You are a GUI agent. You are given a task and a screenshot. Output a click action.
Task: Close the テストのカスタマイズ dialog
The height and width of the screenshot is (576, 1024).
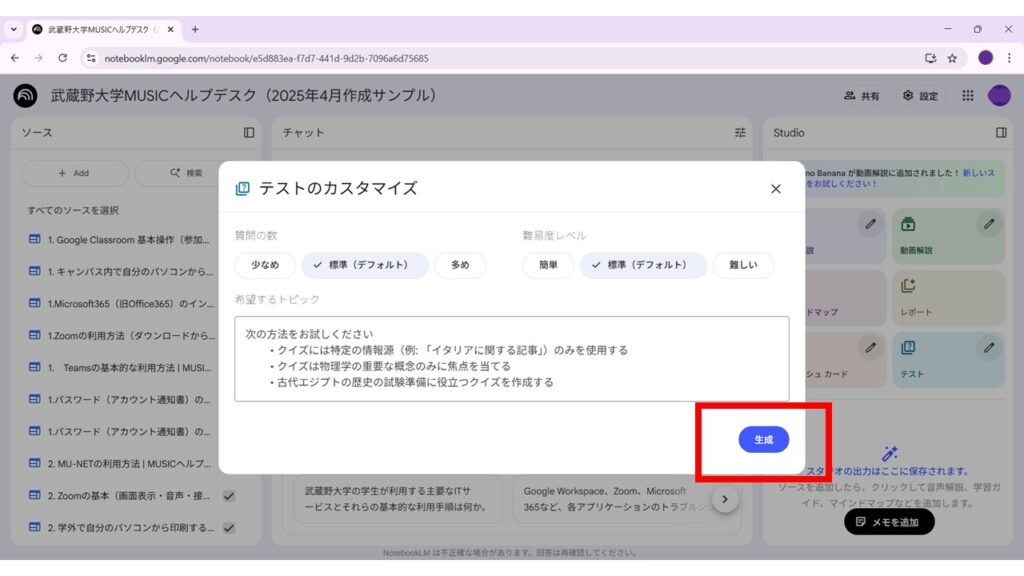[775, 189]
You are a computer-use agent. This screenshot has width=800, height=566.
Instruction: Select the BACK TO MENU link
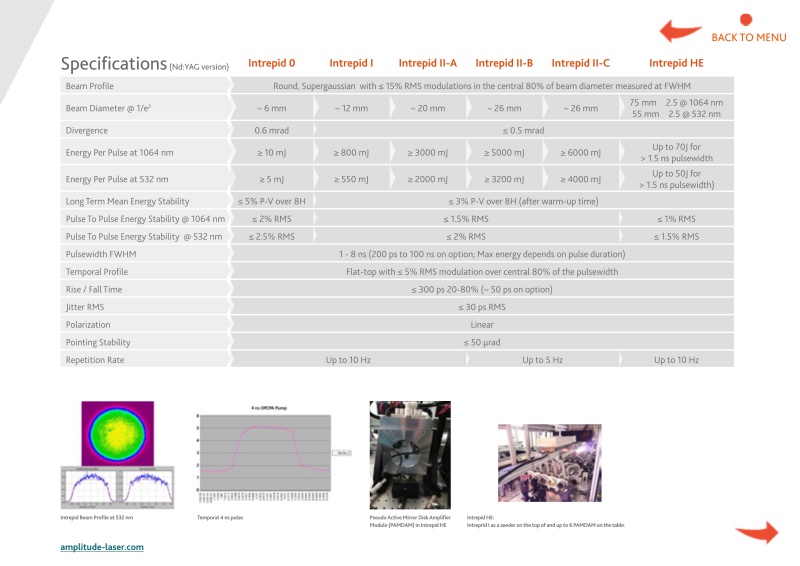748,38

## Problem description:
Set down the entire material verbatim, with each picture left out.

## Output for this exercise:
You are a GUI agent. You are given a task and a screenshot. Output a click action.
Task: Close the テストのカスタマイズ dialog
The height and width of the screenshot is (576, 1024).
[775, 189]
You are a computer-use agent. This screenshot has width=800, height=566.
Instruction: Select the BACK TO MENU link
748,38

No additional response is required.